In Windows 10, Microsoft tries to offer the best of both worlds. All the former full-screen Modern apps (now called Universal or just Windows apps) are redesigned to appear in traditional windows on the desktop, as shown in Figure 5.4. You can resize the windows as you like, and display multiple app windows at a time. You get all the functionality of these newer apps but in a desktop-friendly package—just as it should be.


FIGURE 5.4 The Weather app, running in a desktop window.

By the way, in Windows 8 the configuration options for these apps appeared in the swipeable Charms bar. The app-specific Charms bars are gone for these revised Universal apps; instead, all the app options are accessible from a “hamburger” (three bar) button on the app’s toolbar. Much more friendly for desktop users.

More New Stuff

Now that Windows 10 takes us back to the desktop, Microsoft has devised a new way to run multiple desktops for better productivity. This new feature is called Task View, and it lets you create multiple desktops, each with its own combination of open windows. Click the new Task View button on the toolbar to switch between desktops, as shown in Figure 5.5.

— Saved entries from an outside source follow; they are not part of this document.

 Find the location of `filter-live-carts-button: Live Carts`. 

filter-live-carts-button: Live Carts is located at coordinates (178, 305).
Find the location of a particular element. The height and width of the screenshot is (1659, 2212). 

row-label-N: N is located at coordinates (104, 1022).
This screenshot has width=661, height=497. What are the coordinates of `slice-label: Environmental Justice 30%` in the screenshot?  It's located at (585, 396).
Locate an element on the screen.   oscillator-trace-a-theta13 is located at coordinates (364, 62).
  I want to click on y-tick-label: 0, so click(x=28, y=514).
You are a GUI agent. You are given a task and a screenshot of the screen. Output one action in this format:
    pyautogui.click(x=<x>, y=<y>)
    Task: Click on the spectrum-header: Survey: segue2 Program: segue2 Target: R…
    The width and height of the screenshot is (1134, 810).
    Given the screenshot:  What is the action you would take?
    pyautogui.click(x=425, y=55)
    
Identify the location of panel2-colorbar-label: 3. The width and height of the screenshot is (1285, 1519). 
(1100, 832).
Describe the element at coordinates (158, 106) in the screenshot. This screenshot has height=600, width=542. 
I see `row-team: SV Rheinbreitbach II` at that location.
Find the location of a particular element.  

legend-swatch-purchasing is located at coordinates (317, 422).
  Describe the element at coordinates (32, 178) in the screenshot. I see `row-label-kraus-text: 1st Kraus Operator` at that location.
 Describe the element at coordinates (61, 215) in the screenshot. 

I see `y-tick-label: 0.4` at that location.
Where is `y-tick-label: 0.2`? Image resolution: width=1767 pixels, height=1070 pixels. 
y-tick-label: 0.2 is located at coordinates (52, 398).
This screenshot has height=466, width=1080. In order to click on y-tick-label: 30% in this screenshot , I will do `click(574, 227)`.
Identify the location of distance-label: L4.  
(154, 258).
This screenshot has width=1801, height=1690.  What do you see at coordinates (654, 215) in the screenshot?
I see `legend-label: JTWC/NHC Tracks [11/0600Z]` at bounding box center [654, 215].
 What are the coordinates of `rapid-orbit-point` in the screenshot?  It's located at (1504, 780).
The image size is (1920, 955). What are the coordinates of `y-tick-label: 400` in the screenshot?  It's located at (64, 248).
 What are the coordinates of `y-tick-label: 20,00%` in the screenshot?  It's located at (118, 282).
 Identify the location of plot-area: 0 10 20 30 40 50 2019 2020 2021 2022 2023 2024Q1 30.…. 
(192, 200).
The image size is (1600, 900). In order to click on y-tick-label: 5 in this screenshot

FIGURE 5.5 Using Task View to switch between two virtual desktops.

Windows 10 also incorporates Cortana, a Siri-like virtual assistant first introduced on Windows Phone devices. You use Cortana to search for content on your PC or on the Web, as well as to set reminders, schedule tasks, and such. You can search with Cortana from your computer keyboard or speak voice commands into your PC’s microphone.

In addition, Windows 10 features a new web browser (in addition to the older Internet Explorer), named Edge. This new browser looks and feels more like the more modern Chrome and Firefox browsers and, like those browsers, support browser extensions.


FIGURE 5.6 Windows 10’s new Edge web browser.

And there are a lot more changes, big and small, under the hood and hiding in plain sight. This makes Windows 10 a must-have upgrade for both beleaguered Windows 8 users and expectant Windows 7 devotees. It’s the upgrade to Windows 7 that Windows 8 should have been—and it’s now available on your personal computer.